(Items from a dataset)
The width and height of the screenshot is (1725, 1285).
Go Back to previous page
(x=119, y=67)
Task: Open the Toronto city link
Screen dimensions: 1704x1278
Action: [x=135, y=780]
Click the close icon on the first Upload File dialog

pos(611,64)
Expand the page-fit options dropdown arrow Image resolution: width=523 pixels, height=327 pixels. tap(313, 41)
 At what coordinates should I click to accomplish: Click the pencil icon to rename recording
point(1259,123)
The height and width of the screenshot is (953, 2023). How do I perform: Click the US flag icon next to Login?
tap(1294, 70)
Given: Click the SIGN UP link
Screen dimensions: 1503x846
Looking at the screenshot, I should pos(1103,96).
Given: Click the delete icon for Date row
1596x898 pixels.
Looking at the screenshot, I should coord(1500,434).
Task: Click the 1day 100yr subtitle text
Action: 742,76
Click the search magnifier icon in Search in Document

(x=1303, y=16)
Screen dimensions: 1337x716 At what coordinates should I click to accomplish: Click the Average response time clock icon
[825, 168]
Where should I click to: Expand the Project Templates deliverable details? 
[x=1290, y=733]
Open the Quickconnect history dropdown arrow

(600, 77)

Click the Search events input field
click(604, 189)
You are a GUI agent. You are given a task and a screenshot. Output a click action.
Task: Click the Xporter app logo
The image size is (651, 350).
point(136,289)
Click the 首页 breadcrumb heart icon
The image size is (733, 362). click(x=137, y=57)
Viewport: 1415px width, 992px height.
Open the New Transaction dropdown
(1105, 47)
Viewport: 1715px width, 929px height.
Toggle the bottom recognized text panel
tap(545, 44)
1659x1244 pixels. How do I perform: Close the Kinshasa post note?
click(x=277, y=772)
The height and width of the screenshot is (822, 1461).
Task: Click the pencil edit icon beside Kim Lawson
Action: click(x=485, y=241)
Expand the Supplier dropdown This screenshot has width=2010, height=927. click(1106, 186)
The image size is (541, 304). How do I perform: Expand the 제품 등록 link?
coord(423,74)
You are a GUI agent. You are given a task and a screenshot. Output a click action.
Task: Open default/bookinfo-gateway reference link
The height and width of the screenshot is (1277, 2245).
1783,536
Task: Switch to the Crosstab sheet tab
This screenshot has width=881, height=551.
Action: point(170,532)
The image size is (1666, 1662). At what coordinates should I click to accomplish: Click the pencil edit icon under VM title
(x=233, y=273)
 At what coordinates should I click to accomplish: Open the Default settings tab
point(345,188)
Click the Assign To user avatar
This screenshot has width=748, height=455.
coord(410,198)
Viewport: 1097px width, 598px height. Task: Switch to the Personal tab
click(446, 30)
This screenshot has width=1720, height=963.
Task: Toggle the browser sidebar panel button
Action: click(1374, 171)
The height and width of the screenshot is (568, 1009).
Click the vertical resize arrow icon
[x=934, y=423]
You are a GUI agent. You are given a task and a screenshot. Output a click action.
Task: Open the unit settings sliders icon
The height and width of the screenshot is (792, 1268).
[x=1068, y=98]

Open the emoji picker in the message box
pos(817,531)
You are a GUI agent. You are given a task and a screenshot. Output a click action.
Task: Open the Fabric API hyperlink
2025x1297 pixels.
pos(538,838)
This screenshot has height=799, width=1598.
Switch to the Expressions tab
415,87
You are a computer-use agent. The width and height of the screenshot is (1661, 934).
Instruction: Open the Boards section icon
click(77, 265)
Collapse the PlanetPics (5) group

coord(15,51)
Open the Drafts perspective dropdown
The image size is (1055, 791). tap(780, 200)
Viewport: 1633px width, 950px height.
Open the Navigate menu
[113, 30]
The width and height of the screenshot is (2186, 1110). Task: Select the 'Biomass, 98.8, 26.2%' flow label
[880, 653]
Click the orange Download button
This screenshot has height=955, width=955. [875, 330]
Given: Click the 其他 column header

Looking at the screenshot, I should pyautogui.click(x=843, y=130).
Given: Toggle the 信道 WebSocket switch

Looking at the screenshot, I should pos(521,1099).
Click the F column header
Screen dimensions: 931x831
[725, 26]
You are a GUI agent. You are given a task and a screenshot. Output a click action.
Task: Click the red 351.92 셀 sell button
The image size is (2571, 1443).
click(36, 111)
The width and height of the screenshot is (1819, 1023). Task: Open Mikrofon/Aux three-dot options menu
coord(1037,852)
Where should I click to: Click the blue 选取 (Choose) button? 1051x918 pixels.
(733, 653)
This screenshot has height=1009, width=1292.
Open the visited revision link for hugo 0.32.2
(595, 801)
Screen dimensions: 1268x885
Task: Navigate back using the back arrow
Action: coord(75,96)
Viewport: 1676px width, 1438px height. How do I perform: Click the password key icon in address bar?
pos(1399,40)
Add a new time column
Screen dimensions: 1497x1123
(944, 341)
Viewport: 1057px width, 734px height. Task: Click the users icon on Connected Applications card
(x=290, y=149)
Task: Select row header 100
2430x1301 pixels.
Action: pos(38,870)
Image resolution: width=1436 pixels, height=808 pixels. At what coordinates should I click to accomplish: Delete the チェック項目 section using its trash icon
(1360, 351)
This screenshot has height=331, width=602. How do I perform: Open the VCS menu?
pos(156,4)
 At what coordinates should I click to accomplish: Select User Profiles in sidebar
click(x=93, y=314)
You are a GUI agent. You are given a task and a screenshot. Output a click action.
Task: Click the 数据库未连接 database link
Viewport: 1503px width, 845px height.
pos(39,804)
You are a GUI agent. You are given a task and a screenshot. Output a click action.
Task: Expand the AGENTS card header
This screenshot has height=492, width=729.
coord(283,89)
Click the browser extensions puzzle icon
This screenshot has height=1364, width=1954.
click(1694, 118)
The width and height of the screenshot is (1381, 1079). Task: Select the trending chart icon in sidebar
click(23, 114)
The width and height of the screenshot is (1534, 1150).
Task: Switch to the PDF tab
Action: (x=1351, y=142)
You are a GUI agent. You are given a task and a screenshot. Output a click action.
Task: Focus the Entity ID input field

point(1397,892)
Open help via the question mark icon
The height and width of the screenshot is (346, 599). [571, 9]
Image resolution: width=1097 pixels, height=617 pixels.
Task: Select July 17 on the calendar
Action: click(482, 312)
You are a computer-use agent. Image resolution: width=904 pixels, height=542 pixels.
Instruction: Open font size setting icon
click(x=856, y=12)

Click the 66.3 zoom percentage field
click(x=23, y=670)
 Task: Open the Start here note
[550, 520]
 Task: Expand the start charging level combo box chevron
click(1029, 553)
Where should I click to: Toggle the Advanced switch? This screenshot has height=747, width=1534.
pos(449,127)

* [Goal of the exercise]
In full and without changes, give the data above once more.

* [Solved exercise]
The width and height of the screenshot is (1725, 1285).
Go Back to previous page
(x=119, y=67)
Task: Open the Toronto city link
Screen dimensions: 1704x1278
Action: [x=135, y=780]
Click the close icon on the first Upload File dialog

pos(611,64)
Expand the page-fit options dropdown arrow Image resolution: width=523 pixels, height=327 pixels. tap(313, 41)
 At what coordinates should I click to accomplish: Click the pencil icon to rename recording
point(1259,123)
The height and width of the screenshot is (953, 2023). How do I perform: Click the US flag icon next to Login?
tap(1294, 70)
Given: Click the SIGN UP link
Screen dimensions: 1503x846
Looking at the screenshot, I should pos(1103,96).
Given: Click the delete icon for Date row
1596x898 pixels.
Looking at the screenshot, I should coord(1500,434).
Task: Click the 1day 100yr subtitle text
Action: 742,76
Click the search magnifier icon in Search in Document

(x=1303, y=16)
Screen dimensions: 1337x716 At what coordinates should I click to accomplish: Click the Average response time clock icon
[825, 168]
Where should I click to: Expand the Project Templates deliverable details? 
[x=1290, y=733]
Open the Quickconnect history dropdown arrow

(600, 77)

Click the Search events input field
click(604, 189)
You are a GUI agent. You are given a task and a screenshot. Output a click action.
Task: Click the Xporter app logo
The image size is (651, 350).
point(136,289)
Click the 首页 breadcrumb heart icon
The image size is (733, 362). click(x=137, y=57)
Viewport: 1415px width, 992px height.
Open the New Transaction dropdown
(1105, 47)
Viewport: 1715px width, 929px height.
Toggle the bottom recognized text panel
tap(545, 44)
1659x1244 pixels. How do I perform: Close the Kinshasa post note?
click(x=277, y=772)
The height and width of the screenshot is (822, 1461).
Task: Click the pencil edit icon beside Kim Lawson
Action: click(x=485, y=241)
Expand the Supplier dropdown This screenshot has width=2010, height=927. click(1106, 186)
The image size is (541, 304). How do I perform: Expand the 제품 등록 link?
coord(423,74)
You are a GUI agent. You are given a task and a screenshot. Output a click action.
Task: Open default/bookinfo-gateway reference link
The height and width of the screenshot is (1277, 2245).
1783,536
Task: Switch to the Crosstab sheet tab
This screenshot has width=881, height=551.
Action: point(170,532)
The image size is (1666, 1662). At what coordinates should I click to accomplish: Click the pencil edit icon under VM title
(x=233, y=273)
 At what coordinates should I click to accomplish: Open the Default settings tab
point(345,188)
Click the Assign To user avatar
This screenshot has width=748, height=455.
coord(410,198)
Viewport: 1097px width, 598px height. Task: Switch to the Personal tab
click(446, 30)
This screenshot has width=1720, height=963.
Task: Toggle the browser sidebar panel button
Action: click(1374, 171)
The height and width of the screenshot is (568, 1009).
Click the vertical resize arrow icon
[x=934, y=423]
You are a GUI agent. You are given a task and a screenshot. Output a click action.
Task: Open the unit settings sliders icon
The height and width of the screenshot is (792, 1268).
[x=1068, y=98]

Open the emoji picker in the message box
pos(817,531)
You are a GUI agent. You are given a task and a screenshot. Output a click action.
Task: Open the Fabric API hyperlink
2025x1297 pixels.
pos(538,838)
This screenshot has height=799, width=1598.
Switch to the Expressions tab
415,87
You are a computer-use agent. The width and height of the screenshot is (1661, 934).
Instruction: Open the Boards section icon
click(77, 265)
Collapse the PlanetPics (5) group

coord(15,51)
Open the Drafts perspective dropdown
The image size is (1055, 791). tap(780, 200)
Viewport: 1633px width, 950px height.
Open the Navigate menu
[113, 30]
The width and height of the screenshot is (2186, 1110). Task: Select the 'Biomass, 98.8, 26.2%' flow label
[880, 653]
Click the orange Download button
This screenshot has height=955, width=955. [875, 330]
Given: Click the 其他 column header

Looking at the screenshot, I should pyautogui.click(x=843, y=130).
Given: Toggle the 信道 WebSocket switch

Looking at the screenshot, I should pos(521,1099).
Click the F column header
Screen dimensions: 931x831
[725, 26]
You are a GUI agent. You are given a task and a screenshot. Output a click action.
Task: Click the red 351.92 셀 sell button
The image size is (2571, 1443).
click(36, 111)
The width and height of the screenshot is (1819, 1023). Task: Open Mikrofon/Aux three-dot options menu
coord(1037,852)
Where should I click to: Click the blue 选取 (Choose) button? 1051x918 pixels.
(733, 653)
This screenshot has height=1009, width=1292.
Open the visited revision link for hugo 0.32.2
(595, 801)
Screen dimensions: 1268x885
Task: Navigate back using the back arrow
Action: coord(75,96)
Viewport: 1676px width, 1438px height. How do I perform: Click the password key icon in address bar?
pos(1399,40)
Add a new time column
Screen dimensions: 1497x1123
(944, 341)
Viewport: 1057px width, 734px height. Task: Click the users icon on Connected Applications card
(x=290, y=149)
Task: Select row header 100
2430x1301 pixels.
Action: pos(38,870)
Image resolution: width=1436 pixels, height=808 pixels. At what coordinates should I click to accomplish: Delete the チェック項目 section using its trash icon
(1360, 351)
This screenshot has height=331, width=602. How do I perform: Open the VCS menu?
pos(156,4)
 At what coordinates should I click to accomplish: Select User Profiles in sidebar
click(x=93, y=314)
You are a GUI agent. You are given a task and a screenshot. Output a click action.
Task: Click the 数据库未连接 database link
Viewport: 1503px width, 845px height.
pos(39,804)
You are a GUI agent. You are given a task and a screenshot. Output a click action.
Task: Expand the AGENTS card header
This screenshot has height=492, width=729.
coord(283,89)
Click the browser extensions puzzle icon
This screenshot has height=1364, width=1954.
click(1694, 118)
The width and height of the screenshot is (1381, 1079). Task: Select the trending chart icon in sidebar
click(23, 114)
The width and height of the screenshot is (1534, 1150).
Task: Switch to the PDF tab
Action: (x=1351, y=142)
You are a GUI agent. You are given a task and a screenshot. Output a click action.
Task: Focus the Entity ID input field

point(1397,892)
Open help via the question mark icon
The height and width of the screenshot is (346, 599). [571, 9]
Image resolution: width=1097 pixels, height=617 pixels.
Task: Select July 17 on the calendar
Action: click(482, 312)
You are a computer-use agent. Image resolution: width=904 pixels, height=542 pixels.
Instruction: Open font size setting icon
click(x=856, y=12)

Click the 66.3 zoom percentage field
click(x=23, y=670)
 Task: Open the Start here note
[550, 520]
 Task: Expand the start charging level combo box chevron
click(1029, 553)
Where should I click to: Toggle the Advanced switch? This screenshot has height=747, width=1534.
pos(449,127)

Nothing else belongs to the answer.